BERGMAN, FIN > POR EDGARDO COZARINSKY
› Por Edgardo Cozarinsky
Prefiero recordarla por el título original, no por la cita de Darío que le endilgó el distribuidor rioplatense. Juego de verano ha sido una larga fidelidad en mi vida: la vuelvo a ver más o menos cada diez años. En mi juventud me deslumbraron las noches claras de verano, el amor en una isla lejos de adultos, el despertar en una cabaña junto a un lago, y también los presagios de muerte encarnados en una anciana que juega al ajedrez con un cura en medio de la noche. Más tarde empecé a entender otras cosas: el diario del amante, muerto joven, que recibe la mujer después de años, al abrirlo le muestra en sobreimpresión la cara del muchacho que quiso, pero su lectura termina haciéndole entender algo sobre ella misma: antes de cerrarlo, es su cara la que aparecerá en sobreimpresión sobre la página. Como en toda gran poesía, lo que dicho con otras palabras resultaría obvio, lugar común, chatura, adquiere en este film una intensidad despojada: el necesario olvido de la juventud para poder seguir viviendo, el refugio en el trabajo, la aceptación de una felicidad relativa que no podrá nunca borrar la otra, esa felicidad absoluta fabricada por la memoria... Para mí la fuerza emocional del film no se ha desgastado con el tiempo, con las revisiones, con el cine posterior.
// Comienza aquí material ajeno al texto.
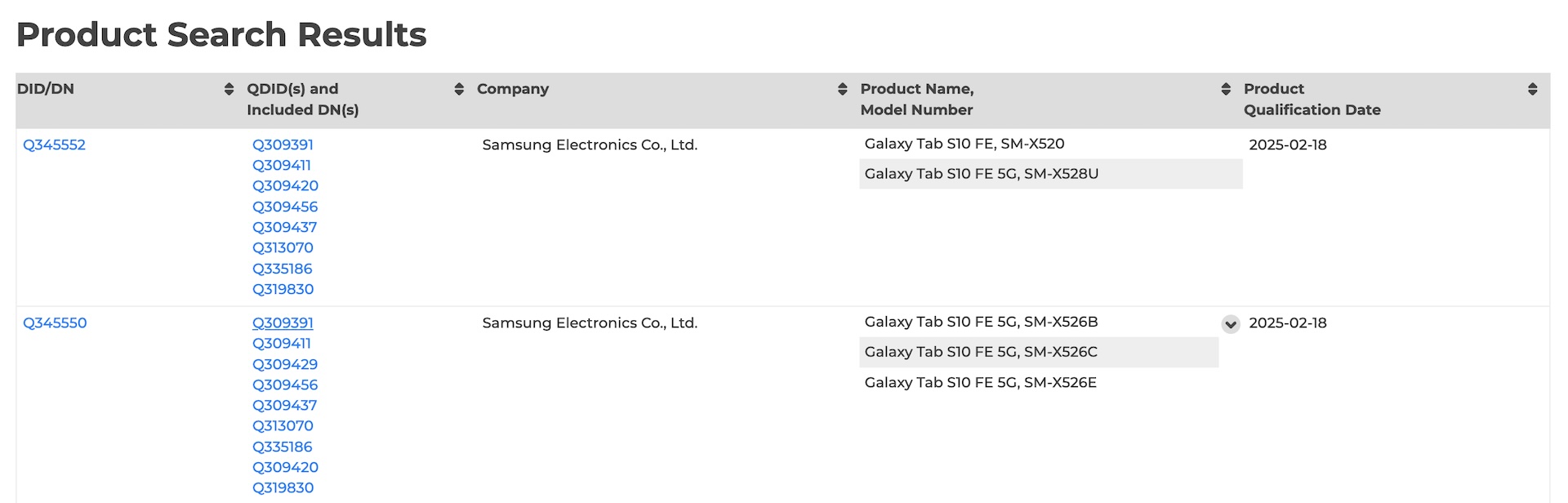Screen dimensions: 1568x503
Task: Click Q309420 link in the Q345552 row
Action: (285, 185)
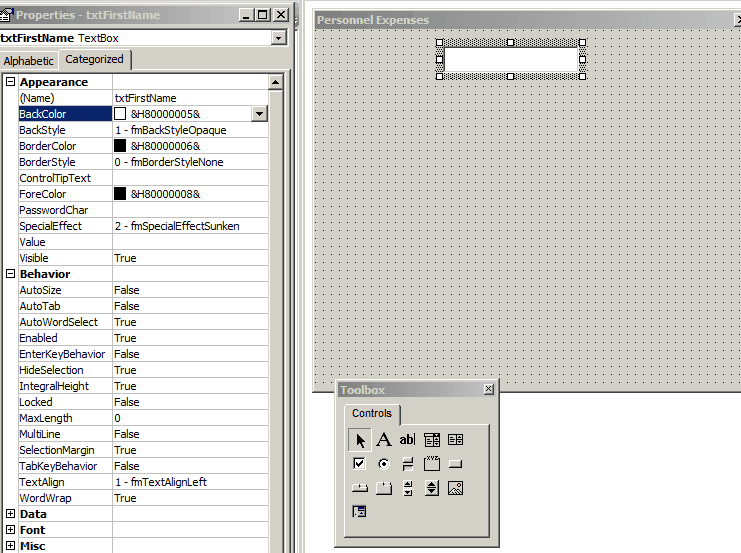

Todas las figuras que serían el repertorio estable de Bergman (el mago, la muerte, el teatro como metáfora y vida cotidiana), y en la banda de sonido los graznidos de pájaros en la noche, y el roce del viento en el follaje, todo ya está presente en Juego de verano, en imágenes espectrales, puras y misteriosas, como sólo el cinematógrafo supo inventarlas, en 35 mm, en blanco y negro.